The UK’s biggest higher education union has stepped back from an immediate ballot for industrial action over pay, but strikes remain a possibility for the start of the next academic year if more is not done to protect jobs.
The University and College Union agreed before Christmas to ballot for industrial action over this year’s pay rise, but faced an immediate backlash amid fears that pushing for a bigger increase seemed out of touch amid an accelerating wave of job-cutting across academia.
After more than 1,000 job losses were announced by institutions in recent weeks, members of the union’s higher education committee demanded a meeting to review the timing of the vote.
This meeting was told that the ballot decision “could not be implemented”, according to a statement issued by committee members afterwards – meaning sector-wide industrial action is unlikely to go ahead this year.
Instead, members agreed to demand “emergency job protection measures” in negotiations with the Universities and Colleges Employers Association (Ucea) over next year’s pay claim.
Should Ucea’s response be unsatisfactory, this would “constitute potential grounds for dispute”, members said, adding: “This could lead to industrial action early in semester one [of] 2025-26,” their statement says.
Grant Buttars, an HEC member who put forward this motion, said that while it does not allow for a strike ballot in the current academic year, “other votes for such action could be called and not be in conflict with this one”.
The broader aim, he said, was around “creating a political and industrial response to the current crisis”.
“When you’re going into negotiations, at some point you need that leverage. Leverage comes from a mandate.

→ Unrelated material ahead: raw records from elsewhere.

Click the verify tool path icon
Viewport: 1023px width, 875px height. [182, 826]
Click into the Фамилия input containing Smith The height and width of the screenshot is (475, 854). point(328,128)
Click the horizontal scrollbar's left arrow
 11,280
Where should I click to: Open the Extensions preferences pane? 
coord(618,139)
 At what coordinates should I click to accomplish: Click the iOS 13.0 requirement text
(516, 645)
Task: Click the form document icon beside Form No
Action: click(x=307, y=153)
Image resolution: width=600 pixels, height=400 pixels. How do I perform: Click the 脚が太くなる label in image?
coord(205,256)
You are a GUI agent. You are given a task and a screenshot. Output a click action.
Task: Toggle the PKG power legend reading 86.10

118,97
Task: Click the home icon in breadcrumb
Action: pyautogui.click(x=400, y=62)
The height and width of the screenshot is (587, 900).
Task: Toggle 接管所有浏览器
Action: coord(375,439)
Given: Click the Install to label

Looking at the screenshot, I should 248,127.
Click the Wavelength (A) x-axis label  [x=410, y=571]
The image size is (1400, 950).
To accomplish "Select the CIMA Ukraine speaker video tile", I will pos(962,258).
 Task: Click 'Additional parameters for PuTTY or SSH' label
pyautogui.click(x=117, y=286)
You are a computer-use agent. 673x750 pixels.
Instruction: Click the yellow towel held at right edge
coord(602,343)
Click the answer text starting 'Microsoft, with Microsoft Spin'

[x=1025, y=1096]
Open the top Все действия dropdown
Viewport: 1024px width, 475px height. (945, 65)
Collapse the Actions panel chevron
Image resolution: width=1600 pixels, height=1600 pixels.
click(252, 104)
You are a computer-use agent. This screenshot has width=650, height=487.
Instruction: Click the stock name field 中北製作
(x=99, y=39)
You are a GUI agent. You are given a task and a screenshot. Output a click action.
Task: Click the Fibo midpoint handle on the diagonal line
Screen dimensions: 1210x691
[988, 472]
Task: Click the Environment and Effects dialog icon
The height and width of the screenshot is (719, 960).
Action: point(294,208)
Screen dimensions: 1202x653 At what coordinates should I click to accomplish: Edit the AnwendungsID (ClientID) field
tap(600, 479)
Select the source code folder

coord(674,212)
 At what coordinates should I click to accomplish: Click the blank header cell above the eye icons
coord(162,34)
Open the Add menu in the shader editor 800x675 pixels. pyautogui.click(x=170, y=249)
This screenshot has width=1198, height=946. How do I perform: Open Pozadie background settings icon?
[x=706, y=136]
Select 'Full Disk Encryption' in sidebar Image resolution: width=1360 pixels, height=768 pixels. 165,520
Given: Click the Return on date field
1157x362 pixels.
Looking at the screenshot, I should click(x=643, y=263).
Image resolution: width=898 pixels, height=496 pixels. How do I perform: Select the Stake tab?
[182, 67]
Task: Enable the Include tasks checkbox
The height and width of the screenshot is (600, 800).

You need that mandate with the prospect of having mobilised members at your back when you’re negotiating with employers. That is the nature of the game,” he told Times Higher Education.
Vicky Blake, who seconded the motion, added that the aim was to be in a position where, “if the outcomes of the [pay] talks are unsatisfactory, we will be able to move decisively and quickly to ballot”.
“We don’t want to be in a position where we’re unprepared,” she said.
Additional motions passed by the committee call for a UK-wide day of action over the higher education funding crisis on May Day, plus sectoral days of action coinciding with local strike action over job cuts.
A growing number of branches, including at Newcastle University, the universities of Dundee and East Anglia, and Brunel University of London, have now voted for strike action over cuts at their institutions.
But Vivek Thuppil, another HEC member, said that the decisions kicked meaningful action into “the long grass”.
“When the motion on the pay ballot was passed in December by UCU Left and allies, the same group that passed this motion, there was immediate backlash from members who wanted us to focus on preserving jobs at threat, and felt that a UK-wide pay ballot would be a distraction from organising on local disputes,” he said.
Raj Jethwa, Ucea’s chief executive, said universities were “becoming increasingly perplexed” by UCU’s strategy, questioning how a ballot over pay “could be used to campaign for strike action over sector finances and redundancies”.
“Despite the increasing prospect of redundancies in the sector, any decisions affecting any jobs are never taken lightly. HE institutions have strong track records of handling staffing changes in an open and fair way, and redundancies are always a last resort, after fully considering alternatives such as voluntary severance,” Mr Jethwa said.
A UCU spokesperson said: “Too many vice-chancellors are taking an axe to jobs as they continue wasting millions on capital projects and foreign campuses, all while bathing in their exorbitant pay packets. This sort of mismanagement is a core industrial issue for UCU, and we urge Ucea to work with us to put a stop to it and protect jobs.”